Re: Failover / repmgr questions

Norbert Poellmann <np@xxxxxx> · Wed, 1 Feb 2023 16:35:15 +0100

On Tue, Jan 24, 2023 at 12:26:09PM -0700, Sbob wrote:
> All;
> 
> 
> we are constructing a PostgreSQL based architecture that is more complex 
> than "promote node B and manage the IP"  for a failover.
> 
> It would be ideal if I could deploy repmgr and have repmgr run a script 
> for me if it detects a failure, but it looks like this may not be an 
> option. Anyone know if I can force repmgr to do this? Is there a better 
> tool that does?

Hi,

repmgr config option: "promote_command" 
(see https://repmgr.org/docs/repmgr.html) is the way to go.
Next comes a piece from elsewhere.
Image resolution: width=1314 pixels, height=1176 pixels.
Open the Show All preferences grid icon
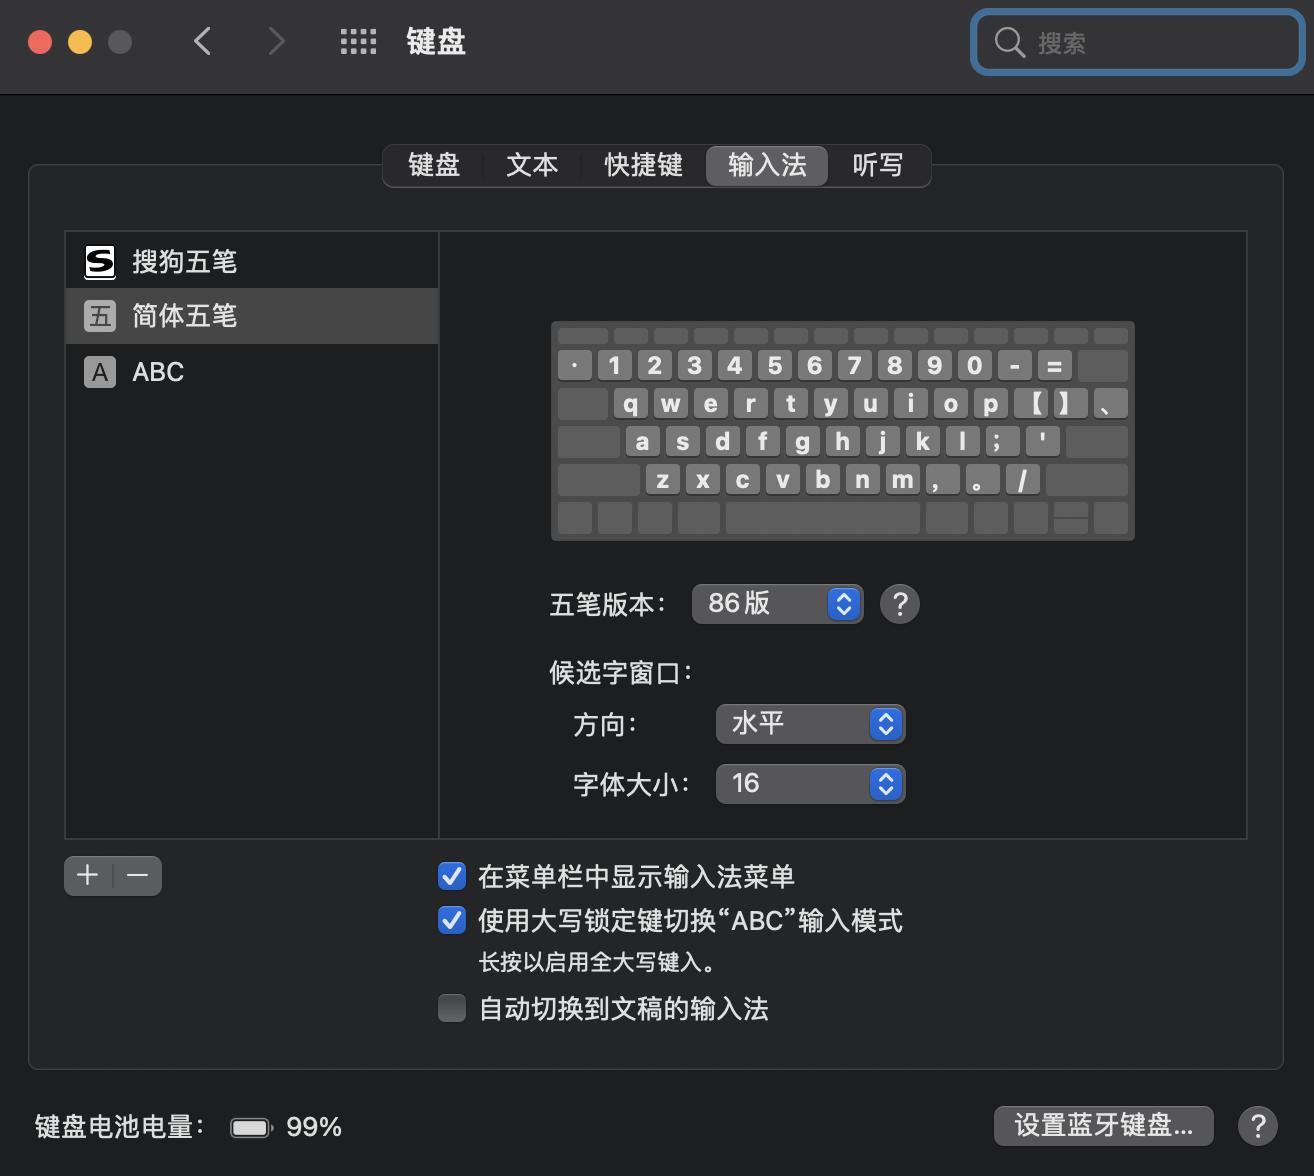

For that you have to have a running repmgrd (note the "d" for the
daemon part of repmgr) on all postgresql servers in your cluster
and - additionally - on an additional witness node, which is not
part of the postgresql replication, but keeps a clone of the
separate "repmgr" database.

For promote_command You can create a script, which does all the necessery 
details. Example:

# repmgr.conf
promote_command="/usr/local/bin/promote hostname123"

Many environments will need to have the database clients to know, which database
server is the current primary. In case of a failover, the primary
role moves from the old primary database server to the (elected by repmgrd)
new primary database server. You will want to tell the clients about the move.
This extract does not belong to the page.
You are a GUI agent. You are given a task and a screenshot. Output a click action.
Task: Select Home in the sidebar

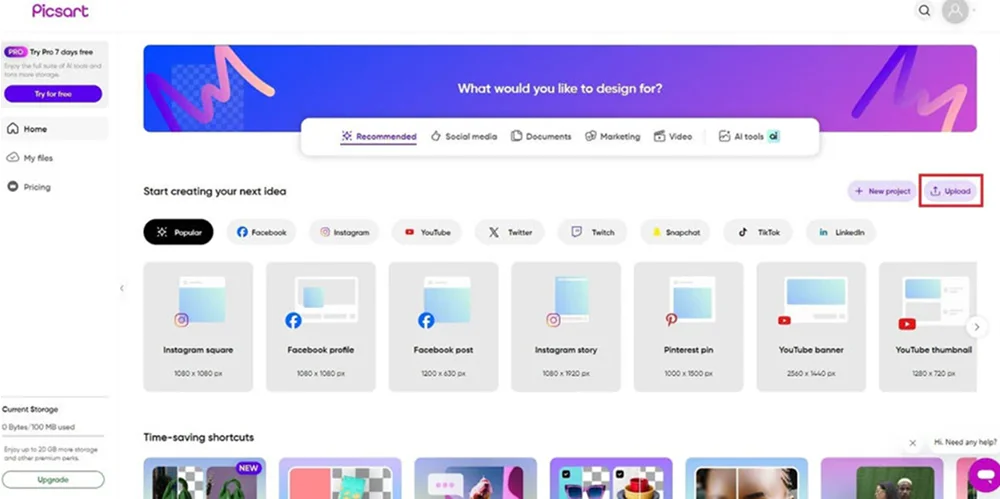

In case of failover the /usr/local/bin/promote script will be triggered by
and on the new primary node, which is in the given example "hostname123".

Inside your /usr/local/bin/promote script you can switch the database clients 
or database proxies (examples pgbouncer, haproxy) to point them to the
new primary node.

If that runs well, you can call as one of the last commands in your script
the core server switching command like:

	/usr/bin/repmgr standby promote -f /etc/repmgr.conf 

A last comment to repmgr: it does not avoid in any case to end up with multiple 
primary servers - while it gives warnings about that, for ex. in the "repmgr cluster show"
command.

You must take care, that the old, retired master does not come back into 
the cluster after you have switched the primary role to another, new primary
server - which might be difficult in a jittering network state.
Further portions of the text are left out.